WHAT IS NEEDED:
Look below for the line that contains "Screenshot is 768x2526.", then copy it and each following line exactly, through and including the line that contains "Careers with us (1281, 1701)".

====================

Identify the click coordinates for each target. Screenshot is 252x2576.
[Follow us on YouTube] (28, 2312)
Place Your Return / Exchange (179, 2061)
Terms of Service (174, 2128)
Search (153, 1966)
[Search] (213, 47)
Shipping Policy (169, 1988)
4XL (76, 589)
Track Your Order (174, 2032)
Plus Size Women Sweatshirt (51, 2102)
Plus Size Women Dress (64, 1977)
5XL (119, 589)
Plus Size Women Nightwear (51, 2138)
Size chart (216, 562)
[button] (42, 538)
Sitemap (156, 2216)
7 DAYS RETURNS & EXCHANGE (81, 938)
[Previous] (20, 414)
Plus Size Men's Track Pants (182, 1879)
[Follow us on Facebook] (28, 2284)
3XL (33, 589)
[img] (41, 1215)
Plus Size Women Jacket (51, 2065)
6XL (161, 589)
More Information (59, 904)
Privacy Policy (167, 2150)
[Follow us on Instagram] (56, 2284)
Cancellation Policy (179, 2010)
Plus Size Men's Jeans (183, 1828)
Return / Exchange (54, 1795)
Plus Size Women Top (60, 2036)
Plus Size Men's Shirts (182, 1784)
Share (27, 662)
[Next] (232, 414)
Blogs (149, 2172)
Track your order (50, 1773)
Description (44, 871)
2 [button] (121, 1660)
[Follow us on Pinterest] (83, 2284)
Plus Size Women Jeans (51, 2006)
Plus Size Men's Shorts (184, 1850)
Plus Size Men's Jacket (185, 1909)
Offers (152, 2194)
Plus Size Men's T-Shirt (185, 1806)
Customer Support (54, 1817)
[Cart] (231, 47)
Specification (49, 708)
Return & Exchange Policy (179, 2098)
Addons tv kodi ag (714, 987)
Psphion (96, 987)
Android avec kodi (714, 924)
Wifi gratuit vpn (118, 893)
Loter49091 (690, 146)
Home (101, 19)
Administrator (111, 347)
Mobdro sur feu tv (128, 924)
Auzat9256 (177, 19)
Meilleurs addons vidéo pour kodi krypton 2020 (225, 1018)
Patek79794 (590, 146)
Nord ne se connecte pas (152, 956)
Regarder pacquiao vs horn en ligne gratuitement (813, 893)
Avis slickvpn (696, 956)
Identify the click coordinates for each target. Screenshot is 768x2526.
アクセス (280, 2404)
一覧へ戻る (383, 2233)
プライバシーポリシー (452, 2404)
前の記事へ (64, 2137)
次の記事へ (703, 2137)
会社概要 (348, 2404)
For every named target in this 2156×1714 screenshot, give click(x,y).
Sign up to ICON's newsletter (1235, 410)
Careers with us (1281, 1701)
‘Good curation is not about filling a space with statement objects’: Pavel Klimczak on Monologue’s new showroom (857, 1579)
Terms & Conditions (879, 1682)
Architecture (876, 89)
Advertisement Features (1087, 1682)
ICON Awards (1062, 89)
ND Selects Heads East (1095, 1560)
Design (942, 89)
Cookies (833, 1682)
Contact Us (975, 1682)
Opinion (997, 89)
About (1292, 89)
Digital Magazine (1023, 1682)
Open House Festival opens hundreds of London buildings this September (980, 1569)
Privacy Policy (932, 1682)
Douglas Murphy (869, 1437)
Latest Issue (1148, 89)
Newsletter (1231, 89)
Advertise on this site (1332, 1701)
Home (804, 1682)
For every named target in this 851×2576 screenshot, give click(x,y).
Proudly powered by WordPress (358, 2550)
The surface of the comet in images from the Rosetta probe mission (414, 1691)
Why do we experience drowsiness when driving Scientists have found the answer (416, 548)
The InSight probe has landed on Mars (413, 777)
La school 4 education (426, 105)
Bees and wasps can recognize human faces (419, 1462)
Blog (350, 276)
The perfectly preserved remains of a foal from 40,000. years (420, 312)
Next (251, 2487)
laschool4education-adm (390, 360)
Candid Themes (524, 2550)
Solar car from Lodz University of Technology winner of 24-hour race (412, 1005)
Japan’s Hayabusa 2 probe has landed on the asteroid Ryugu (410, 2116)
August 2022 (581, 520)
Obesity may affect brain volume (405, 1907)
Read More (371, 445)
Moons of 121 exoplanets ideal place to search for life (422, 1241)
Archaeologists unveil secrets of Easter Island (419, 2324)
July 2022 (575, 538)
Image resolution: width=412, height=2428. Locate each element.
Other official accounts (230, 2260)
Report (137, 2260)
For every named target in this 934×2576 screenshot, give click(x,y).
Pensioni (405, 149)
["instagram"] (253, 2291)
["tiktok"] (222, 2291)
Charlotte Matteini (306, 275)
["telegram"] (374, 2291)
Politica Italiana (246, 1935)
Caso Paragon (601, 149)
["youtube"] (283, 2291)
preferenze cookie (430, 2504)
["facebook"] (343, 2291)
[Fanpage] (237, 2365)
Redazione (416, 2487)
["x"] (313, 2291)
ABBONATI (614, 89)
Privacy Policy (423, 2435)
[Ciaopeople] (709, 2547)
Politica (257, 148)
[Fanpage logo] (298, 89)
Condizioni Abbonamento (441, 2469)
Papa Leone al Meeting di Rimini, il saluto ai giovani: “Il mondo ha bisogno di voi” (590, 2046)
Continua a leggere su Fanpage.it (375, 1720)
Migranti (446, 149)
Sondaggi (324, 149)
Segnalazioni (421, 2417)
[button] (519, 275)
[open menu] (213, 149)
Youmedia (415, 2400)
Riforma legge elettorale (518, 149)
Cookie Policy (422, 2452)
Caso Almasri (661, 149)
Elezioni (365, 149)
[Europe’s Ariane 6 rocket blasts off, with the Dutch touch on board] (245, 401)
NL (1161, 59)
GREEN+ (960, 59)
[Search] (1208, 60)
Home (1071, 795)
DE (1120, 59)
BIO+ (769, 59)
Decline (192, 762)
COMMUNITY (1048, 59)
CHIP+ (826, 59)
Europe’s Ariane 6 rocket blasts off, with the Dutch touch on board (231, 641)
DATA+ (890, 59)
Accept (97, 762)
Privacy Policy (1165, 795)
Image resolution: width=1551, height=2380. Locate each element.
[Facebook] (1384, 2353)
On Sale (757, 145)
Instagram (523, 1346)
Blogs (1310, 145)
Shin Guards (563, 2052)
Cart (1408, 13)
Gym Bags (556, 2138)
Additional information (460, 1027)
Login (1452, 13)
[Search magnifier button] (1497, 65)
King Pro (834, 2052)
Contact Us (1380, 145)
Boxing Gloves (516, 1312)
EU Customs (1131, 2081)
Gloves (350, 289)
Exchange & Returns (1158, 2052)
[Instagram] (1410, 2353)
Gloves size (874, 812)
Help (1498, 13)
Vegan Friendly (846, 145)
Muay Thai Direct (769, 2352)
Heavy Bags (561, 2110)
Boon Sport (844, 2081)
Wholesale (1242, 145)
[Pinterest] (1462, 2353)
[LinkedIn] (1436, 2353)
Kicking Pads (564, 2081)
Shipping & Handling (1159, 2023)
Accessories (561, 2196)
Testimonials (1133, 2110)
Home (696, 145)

====================

SOLUTION TO THIS TASK:
Identify the click coordinates for each target. Screenshot is 768x2526.
アクセス (280, 2404)
一覧へ戻る (383, 2233)
プライバシーポリシー (452, 2404)
前の記事へ (64, 2137)
次の記事へ (703, 2137)
会社概要 (348, 2404)
For every named target in this 2156×1714 screenshot, give click(x,y).
Sign up to ICON's newsletter (1235, 410)
Careers with us (1281, 1701)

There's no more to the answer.